Any decent, self-respecting high school will not only hold the three major dances listed above, but will include a variety of additional, themed dances throughout the course of the year, often to coincide with holidays. Halloween and Valentine's Day are popular themes, the Halloween one especially so because it gives students the opportunity to come in costume and to participate in a costume contest. Other than dressing in costumes for Halloween, special attire is not really required for these additional dances. Boys would most likely wear collared shirts and long trousers, and girls would probably don dresses or skirts, but it would not be considered odd to come to one of these more casual dances in normal school clothes8
Another theme popular in high schools is the Sadie Hawkins dance, named after a character from the 'Lil Abner' comic strip. Such a dance allows the modern teenage girl to ask her boy of choice to the dance, as opposed to the traditional format which requires that the boy ask the girl. Students often come to this dance in cowboy dress, and (we would suppose) a good time is had by all.
Attending a Dance
If you're thinking about going to a school dance but you've never been before, it's best to choose one of the informal ones — either homecoming or one of the themed dances — and go with a group of friends. Unless you're already going out with someone and they've asked you or you really want to go with them, don't worry about asking a date. You'll probably have more fun with a large group of your friends. Here are some important rules to remember for the first-timer:
Keep an eye on which are the slow dances and which are the fast dances - you can tell which is which by the speed of the music. For a fast dance it's appropriate to dance by yourself or with a group of friends, and often songs such as 'Electric Slide' which have a set dance pattern to them will be played. Slow dances, on the other hand, are for couples only, so unless you're with a date you should sit those out.
Unfortunately, the American high school can be an extremely intolerant environment and so if your chosen date is a member of the same sex as you it would be best for your safety if the two of you kept it quiet, especially if you're not officially 'out' to the general public.

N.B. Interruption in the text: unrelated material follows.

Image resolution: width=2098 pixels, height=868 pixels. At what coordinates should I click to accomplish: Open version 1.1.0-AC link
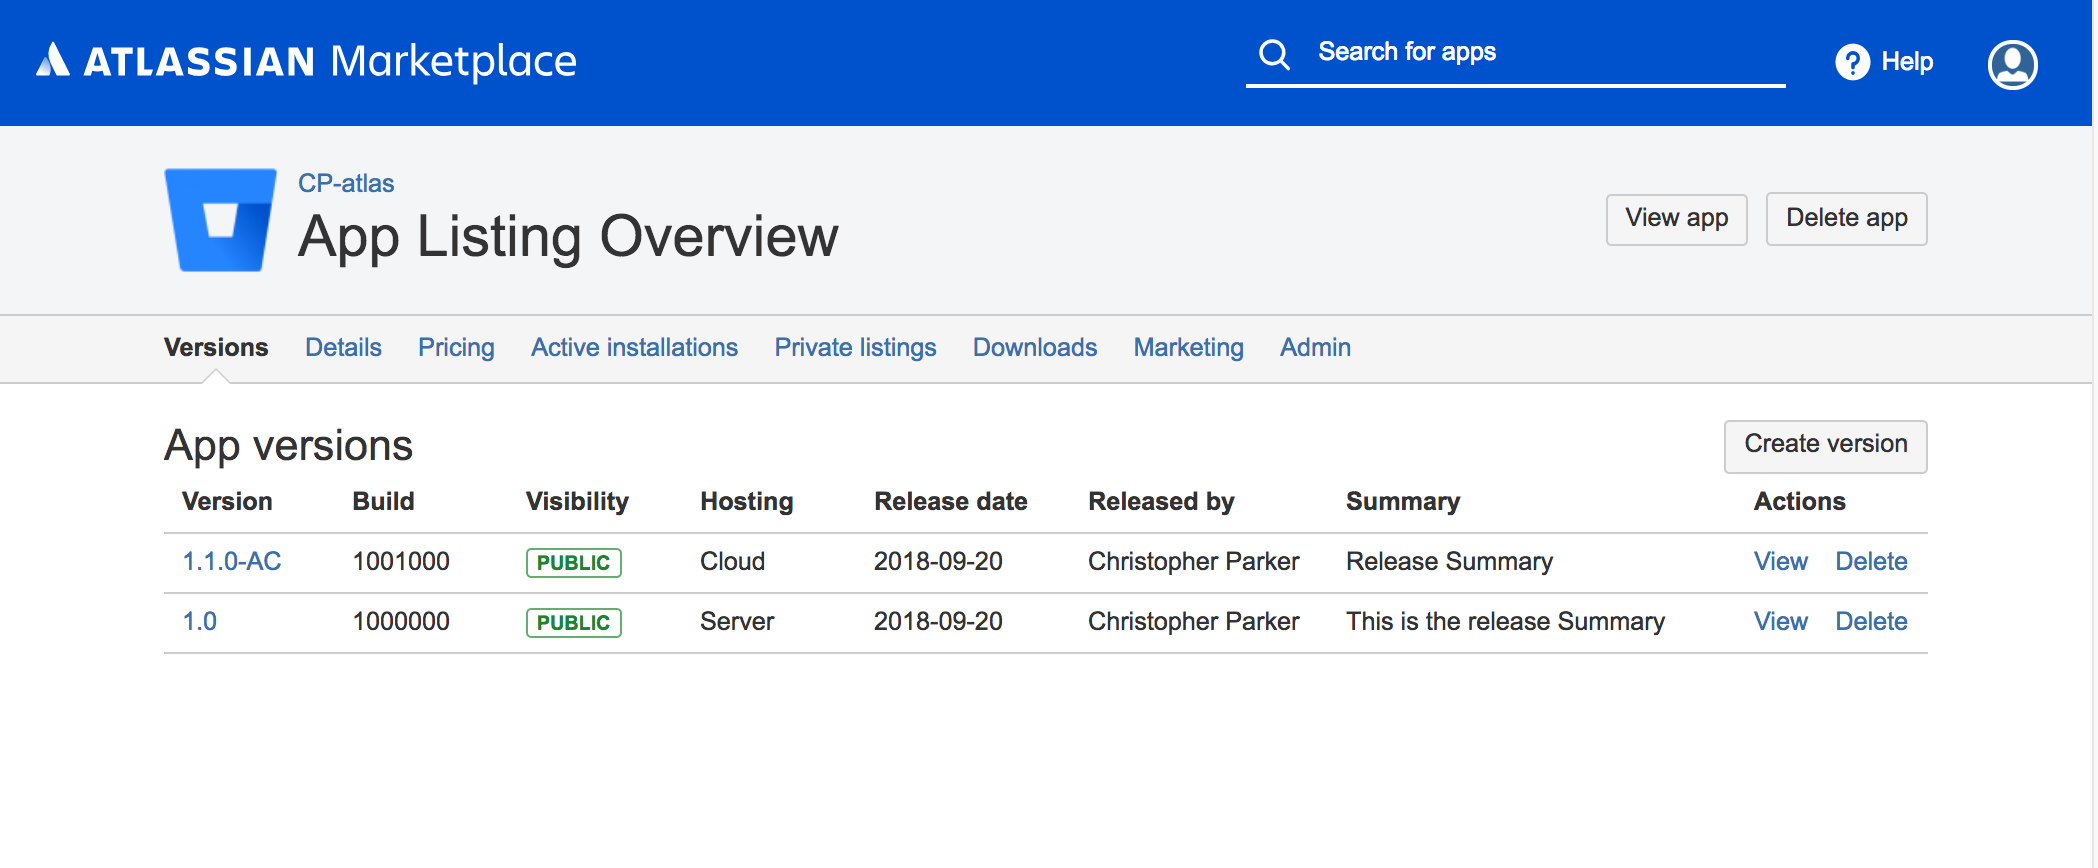[232, 562]
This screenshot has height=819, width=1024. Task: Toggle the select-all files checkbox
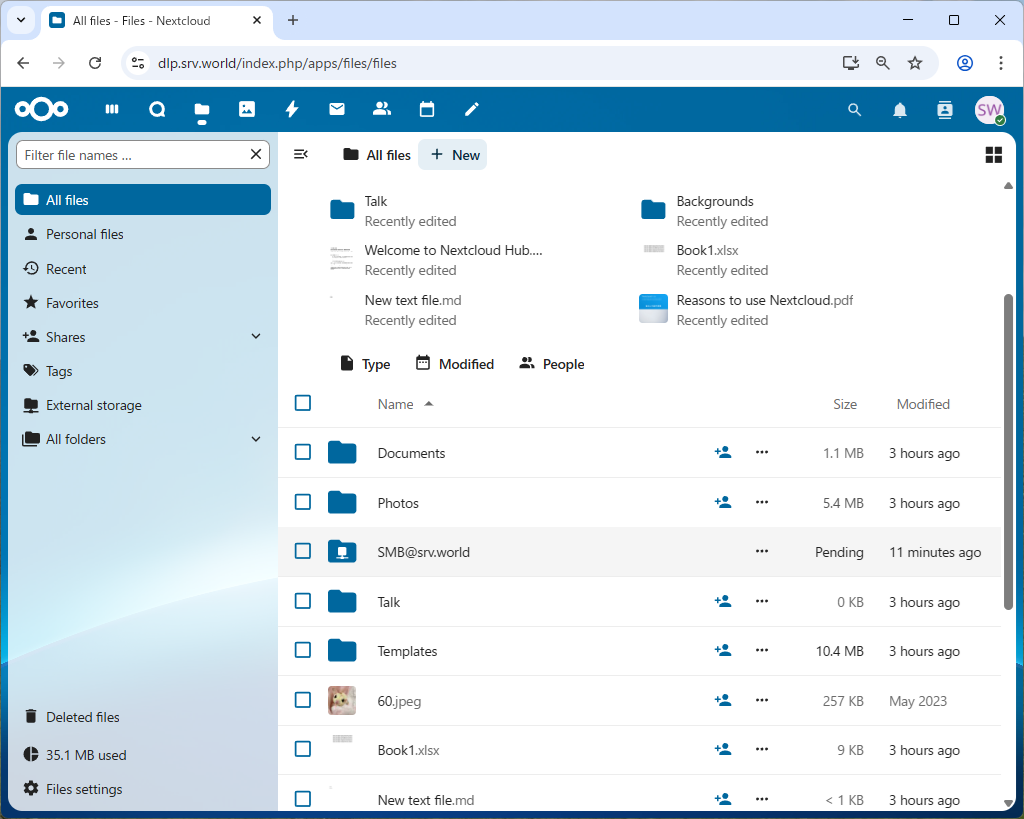303,403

Go with a group of your friends, and try to avoid the slow dances.
Some schools provide food free of charge, but others may sell the pizza, cookies and soda. Make sure you know what yours does and bring money if need be.
Dance music can be loud. Very loud. So much that you will probably need to shout to be heard while on the dancefloor. If you're not used to very loud noises, you might want to bring earplugs. You have been warned. The middle of the dancefloor is also quite crowded, and though it's strictly forbidden, it's quite possible that on the fast songs a pseudo-moshpit might get started. Do be careful, and dance only at your own risk.
Don't do anything to annoy the chaperones. Having to stay all night at a school dance is probably not their idea of a good time, and their job is to be on the lookout for misbehaviour. At school functions, all the school rules still apply, so make sure you're following the dress code and not exhibiting any inappropriate behaviour.
Although it's an intolerable cliché, the most important rule to remember is to enjoy yourself. Remember, you are going to the dance to have fun! So make the choices that you think will result in your having a good time.